# Assignment
In the entries below, find each line bearing the string "Identify" and copy it.

# Provided information

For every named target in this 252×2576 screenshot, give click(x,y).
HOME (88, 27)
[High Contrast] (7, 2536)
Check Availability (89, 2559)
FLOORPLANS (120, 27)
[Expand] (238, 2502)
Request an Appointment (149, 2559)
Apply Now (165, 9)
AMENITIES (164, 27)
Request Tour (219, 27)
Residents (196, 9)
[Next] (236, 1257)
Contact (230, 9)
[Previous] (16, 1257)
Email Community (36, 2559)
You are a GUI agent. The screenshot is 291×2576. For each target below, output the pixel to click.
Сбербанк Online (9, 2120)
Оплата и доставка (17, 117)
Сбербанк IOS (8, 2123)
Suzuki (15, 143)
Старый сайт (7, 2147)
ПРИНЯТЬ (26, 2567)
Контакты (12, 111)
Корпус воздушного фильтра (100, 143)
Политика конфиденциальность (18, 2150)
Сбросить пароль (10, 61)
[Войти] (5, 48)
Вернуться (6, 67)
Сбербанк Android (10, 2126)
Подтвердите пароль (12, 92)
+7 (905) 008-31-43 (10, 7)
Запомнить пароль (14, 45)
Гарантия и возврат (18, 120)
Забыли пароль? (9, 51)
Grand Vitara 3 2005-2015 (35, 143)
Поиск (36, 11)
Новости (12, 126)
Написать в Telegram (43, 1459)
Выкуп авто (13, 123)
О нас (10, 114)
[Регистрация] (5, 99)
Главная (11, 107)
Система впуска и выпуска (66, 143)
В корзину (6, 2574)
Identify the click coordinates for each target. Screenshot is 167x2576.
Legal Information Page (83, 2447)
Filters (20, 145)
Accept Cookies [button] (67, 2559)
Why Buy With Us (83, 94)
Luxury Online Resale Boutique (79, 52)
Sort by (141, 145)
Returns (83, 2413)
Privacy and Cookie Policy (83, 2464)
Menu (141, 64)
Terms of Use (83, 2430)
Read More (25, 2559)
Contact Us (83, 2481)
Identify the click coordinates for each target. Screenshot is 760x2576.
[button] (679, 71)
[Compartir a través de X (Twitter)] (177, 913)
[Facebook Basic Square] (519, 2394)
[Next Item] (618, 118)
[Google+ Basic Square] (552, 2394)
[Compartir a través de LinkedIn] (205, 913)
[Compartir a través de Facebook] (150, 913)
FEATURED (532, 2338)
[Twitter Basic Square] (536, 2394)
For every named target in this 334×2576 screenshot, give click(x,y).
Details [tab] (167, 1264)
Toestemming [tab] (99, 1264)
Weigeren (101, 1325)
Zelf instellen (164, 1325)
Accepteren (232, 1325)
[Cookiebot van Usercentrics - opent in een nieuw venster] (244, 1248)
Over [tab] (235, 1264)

# Exercise output
Identify the click coordinates for each target. Screenshot is 167x2576.
Identify the click coordinates for each target. Screenshot is 760x2576.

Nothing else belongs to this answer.